En ese mismo artículo dos, la reforma enuncia la libertad de asociación para los ministros de culto ya no solo con fines religiosos de la siguiente manera: “Asociarse, reunirse o manifestarse pacíficamente con fines religiosos, así como para expresar sus creencias religiosas en relación con asuntos de carácter social.”

La reforma abre la posibilidad de que los funcionarios públicos participen en actos de culto público al modificarse el artículo 25 para quedar de la siguiente manera:

“Las autoridades federales, estatales y municipales no intervendrán en asuntos internos de las asociaciones religiosas. Sin menoscabo de la laicidad del Estado, las autoridades antes mencionadas podrán asistir en su carácter a actos de culto público, así como, a las actividades que tengan motivos o propósitos similares.”

En el tema de los medios de comunicación, los artículos quedan intocados y solo se protege la utilización de medio de comunicación digitales en el artículo 16, pero el artículo 29 protege la libertad de expresión de los ministros de culto de la siguiente forma: “La expresión de ideas respecto a asuntos sociales no podrá considerarse como oposición a las leyes del país o sus instituciones, siempre que estén basadas en doctrina y cuerpo de creencias religiosas.”

El documento presentado por la senadora define con toda claridad qué debe entenderse por “fines políticos” en el artículo 14. “Se entenderá por fines políticos o carácter político, de proselitismo y propaganda política: la inducción expresa a votar por un candidato o partido político o a no hacerlo por cualquiera de ellos”, señala.

Y agrega: “En los lugares destinados al culto, en los locales de uso público o en los medios de comunicación, así como realizar o promover aportaciones económicas a un partido político, aspirante o candidato a cargo de elección popular que representa una definición de un término que se utiliza de manera enunciativa en la actual ley.”

Ante los recientes sucesos ocurridos en algunos templos de México donde se han pintarrajeado y destruido bienes de algunas iglesias, el artículo 20 tiene una adición que dice: “Las autoridades correspondientes brindarán el apoyo necesario a las asociaciones religiosas, cuando así lo soliciten para preservar, salvaguardar, mejorar y conservar en su integridad dichos bienes.”

La reforma plantea que para eventos fuera de las iglesias solo se avise a las autoridades federales, estatales o municipales con cinco días de anticipación y no para que emitan permiso alguno.

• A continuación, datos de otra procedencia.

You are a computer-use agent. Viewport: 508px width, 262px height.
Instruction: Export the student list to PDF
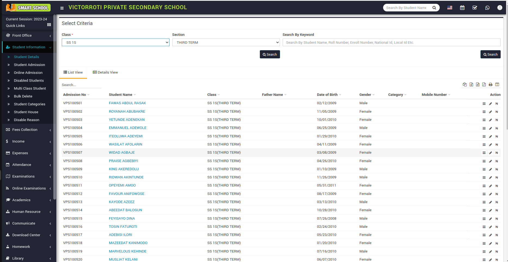(x=484, y=84)
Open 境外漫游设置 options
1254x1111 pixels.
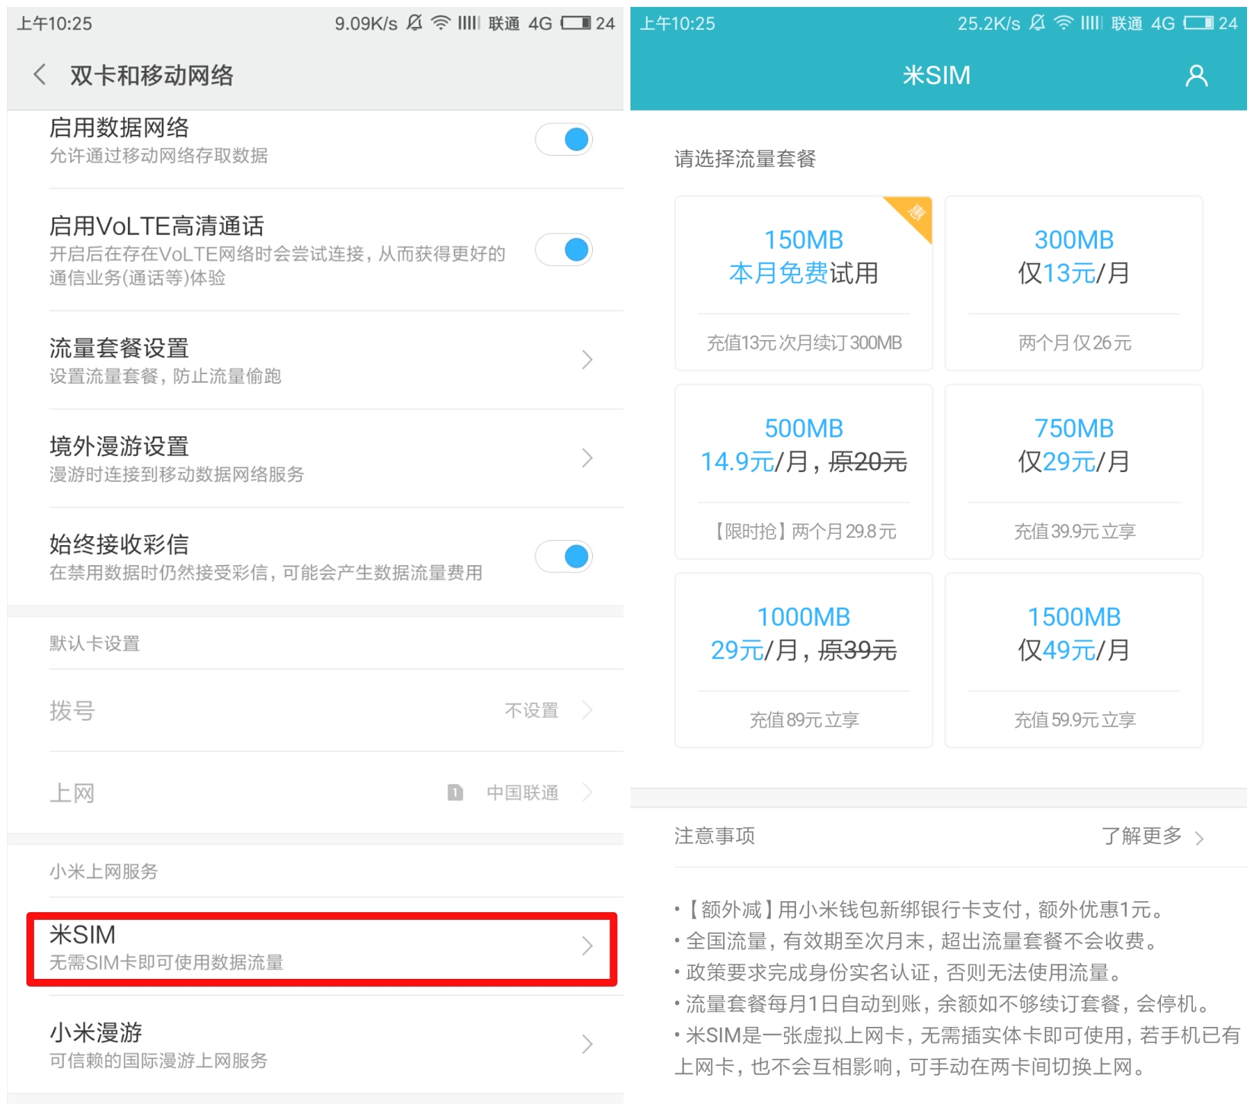[313, 458]
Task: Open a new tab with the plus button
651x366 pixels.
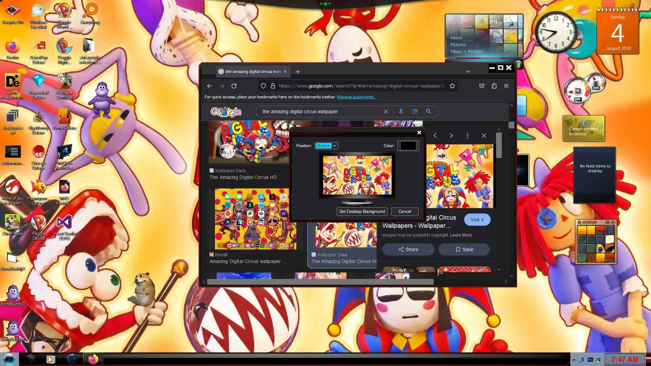Action: pyautogui.click(x=298, y=72)
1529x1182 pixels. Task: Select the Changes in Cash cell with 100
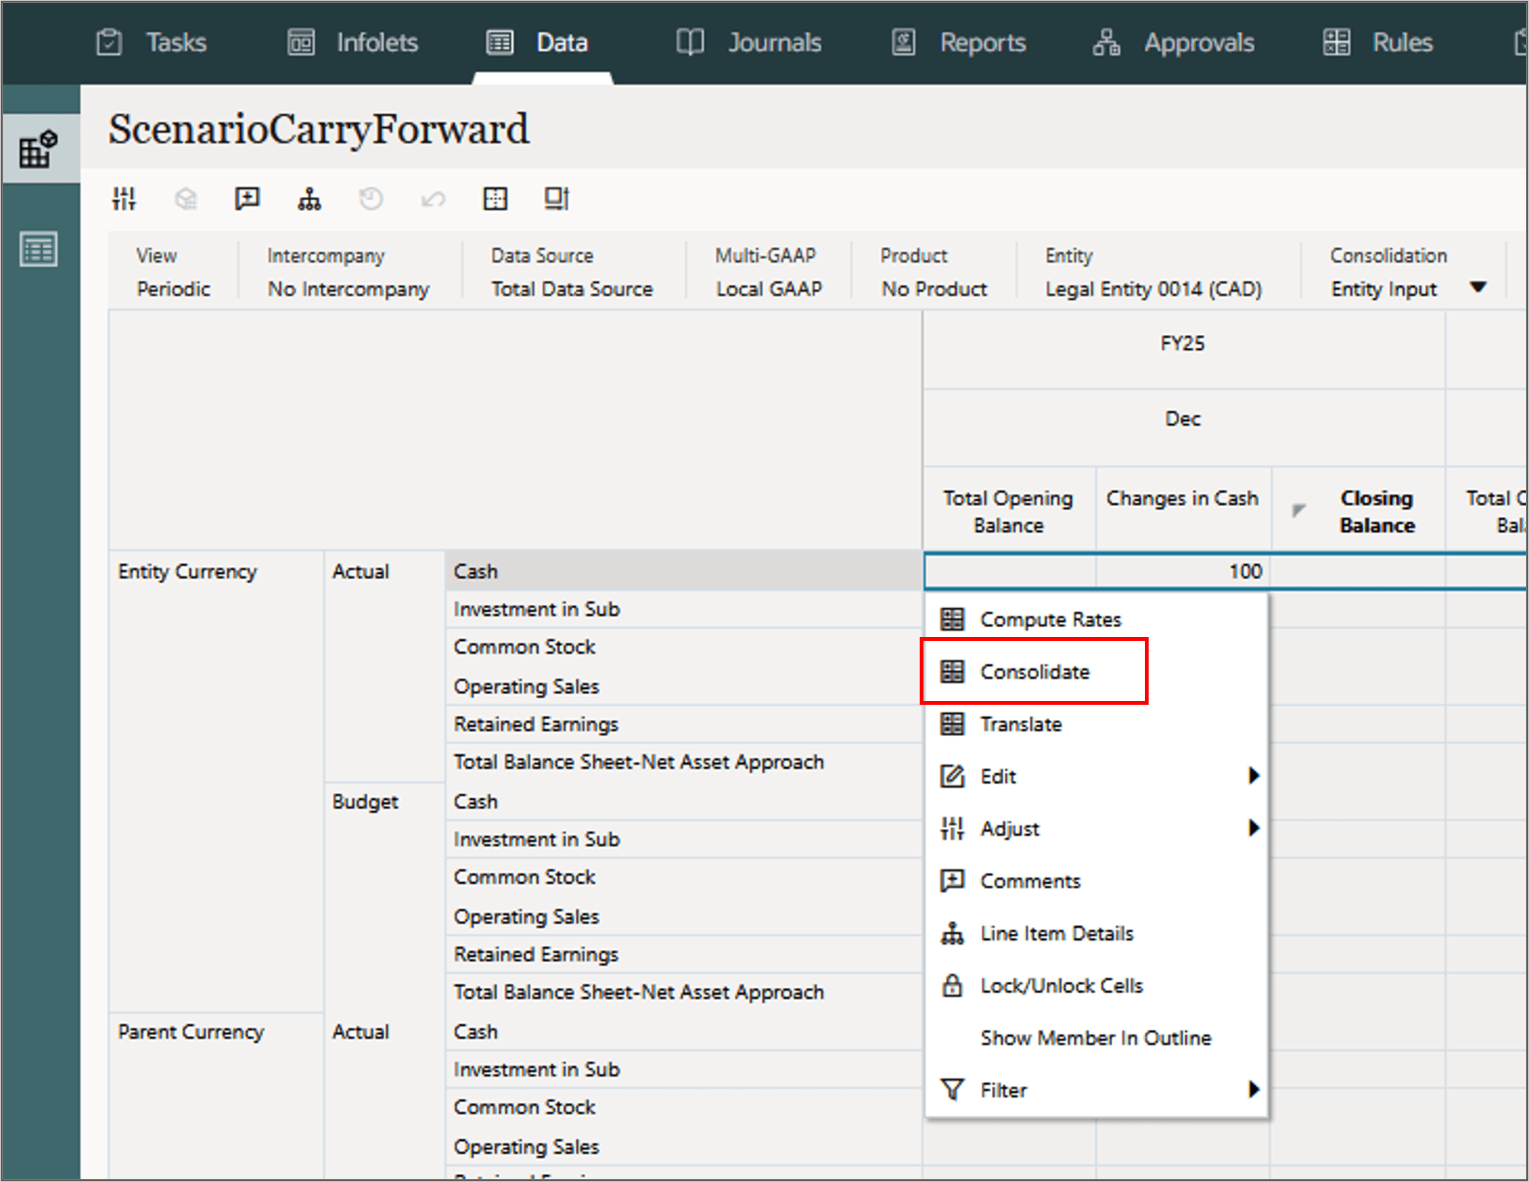(1183, 572)

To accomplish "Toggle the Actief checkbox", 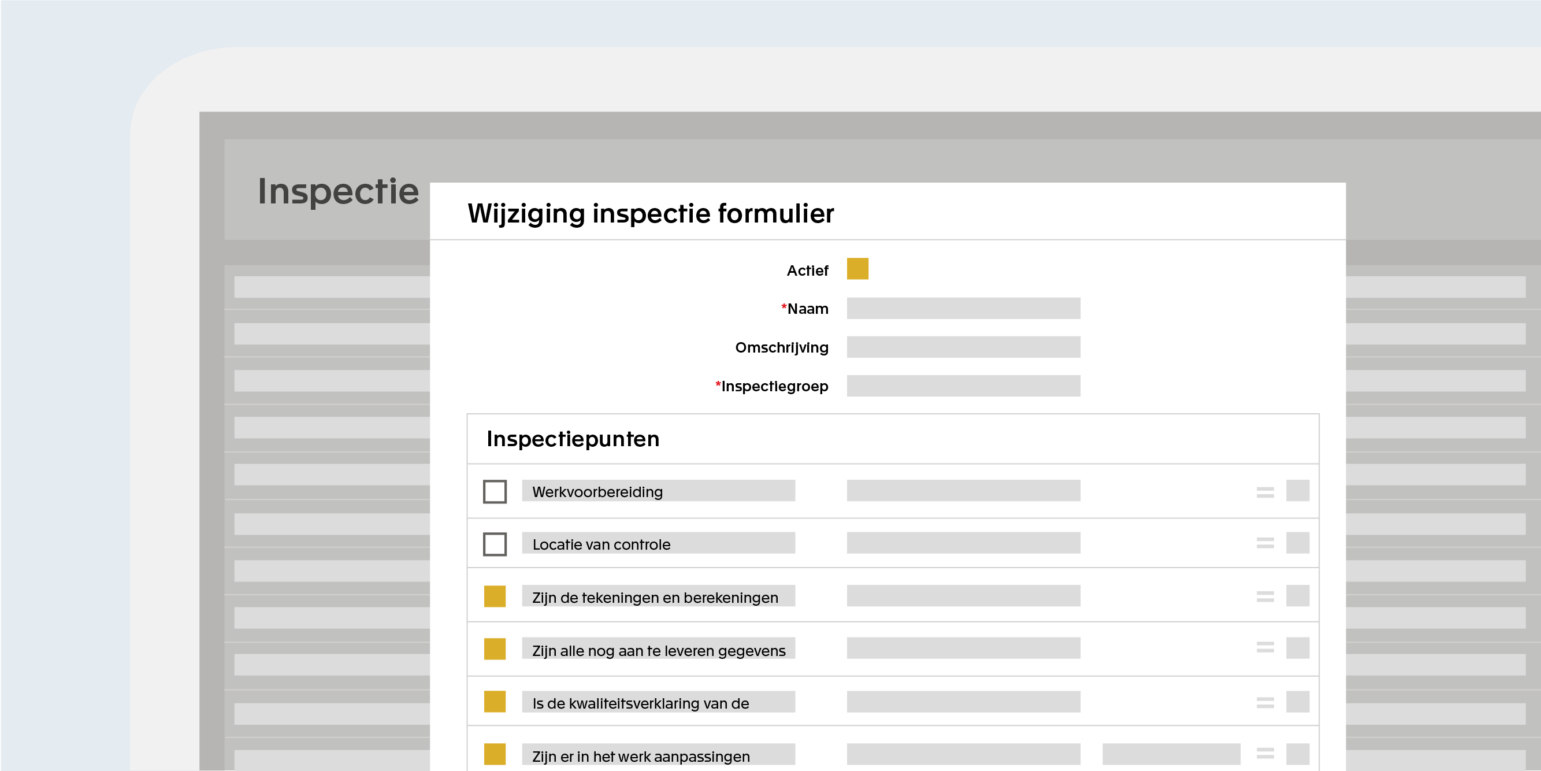I will [x=858, y=269].
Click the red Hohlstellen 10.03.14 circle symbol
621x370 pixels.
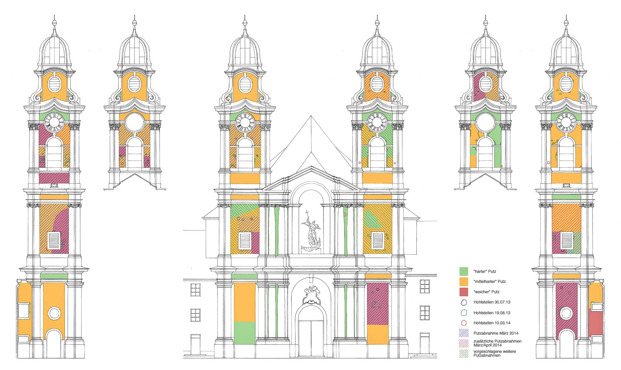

Plantea también que los ministros de culto con registro en la Secretaría de Gobernación puedan contar con una credencial emitida por esa dependencia y que los mismos puedan asistir a miembros de cuerpos de seguridad y del ejército, así como la fuerza armada.

La iniciativa puede enriquecerse todavía aún más si se socializa y atiende la opinión de los principales involucrados, en este caso los ministros de culto.